Stored records:
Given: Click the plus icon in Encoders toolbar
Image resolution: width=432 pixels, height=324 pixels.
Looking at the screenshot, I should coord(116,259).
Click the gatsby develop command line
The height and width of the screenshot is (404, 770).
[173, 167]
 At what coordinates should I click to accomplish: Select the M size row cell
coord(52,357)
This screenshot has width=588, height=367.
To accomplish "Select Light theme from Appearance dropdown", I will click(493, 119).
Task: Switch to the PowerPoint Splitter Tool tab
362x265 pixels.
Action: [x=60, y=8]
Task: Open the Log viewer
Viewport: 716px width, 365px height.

Task goal ::
Set all of the records down again, exactly as they stand.

Result of the task ::
Given: Click the plus icon in Encoders toolbar
Image resolution: width=432 pixels, height=324 pixels.
Looking at the screenshot, I should coord(116,259).
Click the gatsby develop command line
The height and width of the screenshot is (404, 770).
[173, 167]
 At what coordinates should I click to accomplish: Select the M size row cell
coord(52,357)
This screenshot has width=588, height=367.
To accomplish "Select Light theme from Appearance dropdown", I will click(493, 119).
Task: Switch to the PowerPoint Splitter Tool tab
362x265 pixels.
Action: [x=60, y=8]
Task: Open the Log viewer
Viewport: 716px width, 365px height.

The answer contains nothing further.